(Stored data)
----------------

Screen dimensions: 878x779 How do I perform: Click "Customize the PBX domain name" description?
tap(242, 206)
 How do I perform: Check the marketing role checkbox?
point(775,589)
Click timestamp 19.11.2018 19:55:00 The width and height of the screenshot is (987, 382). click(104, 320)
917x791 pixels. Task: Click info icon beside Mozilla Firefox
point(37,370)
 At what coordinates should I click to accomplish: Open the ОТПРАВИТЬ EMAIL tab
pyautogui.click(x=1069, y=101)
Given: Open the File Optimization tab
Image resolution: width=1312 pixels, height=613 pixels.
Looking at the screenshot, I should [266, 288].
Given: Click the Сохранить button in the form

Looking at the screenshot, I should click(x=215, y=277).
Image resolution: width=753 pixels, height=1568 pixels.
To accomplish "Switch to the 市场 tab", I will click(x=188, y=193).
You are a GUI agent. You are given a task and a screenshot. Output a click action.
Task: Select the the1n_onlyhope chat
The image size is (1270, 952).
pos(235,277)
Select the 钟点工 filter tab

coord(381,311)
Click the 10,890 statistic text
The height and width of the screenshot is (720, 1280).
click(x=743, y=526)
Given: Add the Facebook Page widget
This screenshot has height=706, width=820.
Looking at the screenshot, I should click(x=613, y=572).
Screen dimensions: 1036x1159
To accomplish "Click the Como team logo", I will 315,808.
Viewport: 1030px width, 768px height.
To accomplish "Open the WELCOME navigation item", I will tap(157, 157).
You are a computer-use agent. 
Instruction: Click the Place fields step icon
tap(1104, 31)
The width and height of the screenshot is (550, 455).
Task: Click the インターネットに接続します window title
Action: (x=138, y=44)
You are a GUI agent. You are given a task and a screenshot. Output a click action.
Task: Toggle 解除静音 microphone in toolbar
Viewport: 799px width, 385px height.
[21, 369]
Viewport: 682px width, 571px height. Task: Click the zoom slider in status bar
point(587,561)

----------------

ACTIVITY:
Would you output all the records above exactly as written?

RESULT OF THE EXERCISE:
Screen dimensions: 878x779 How do I perform: Click "Customize the PBX domain name" description?
tap(242, 206)
 How do I perform: Check the marketing role checkbox?
point(775,589)
Click timestamp 19.11.2018 19:55:00 The width and height of the screenshot is (987, 382). click(104, 320)
917x791 pixels. Task: Click info icon beside Mozilla Firefox
point(37,370)
 At what coordinates should I click to accomplish: Open the ОТПРАВИТЬ EMAIL tab
pyautogui.click(x=1069, y=101)
Given: Open the File Optimization tab
Image resolution: width=1312 pixels, height=613 pixels.
Looking at the screenshot, I should [266, 288].
Given: Click the Сохранить button in the form

Looking at the screenshot, I should click(x=215, y=277).
Image resolution: width=753 pixels, height=1568 pixels.
To accomplish "Switch to the 市场 tab", I will click(x=188, y=193).
You are a GUI agent. You are given a task and a screenshot. Output a click action.
Task: Select the the1n_onlyhope chat
The image size is (1270, 952).
pos(235,277)
Select the 钟点工 filter tab

coord(381,311)
Click the 10,890 statistic text
The height and width of the screenshot is (720, 1280).
click(x=743, y=526)
Given: Add the Facebook Page widget
This screenshot has height=706, width=820.
Looking at the screenshot, I should click(x=613, y=572).
Screen dimensions: 1036x1159
To accomplish "Click the Como team logo", I will 315,808.
Viewport: 1030px width, 768px height.
To accomplish "Open the WELCOME navigation item", I will tap(157, 157).
You are a computer-use agent. 
Instruction: Click the Place fields step icon
tap(1104, 31)
The width and height of the screenshot is (550, 455).
Task: Click the インターネットに接続します window title
Action: (x=138, y=44)
You are a GUI agent. You are given a task and a screenshot. Output a click action.
Task: Toggle 解除静音 microphone in toolbar
Viewport: 799px width, 385px height.
[21, 369]
Viewport: 682px width, 571px height. Task: Click the zoom slider in status bar
point(587,561)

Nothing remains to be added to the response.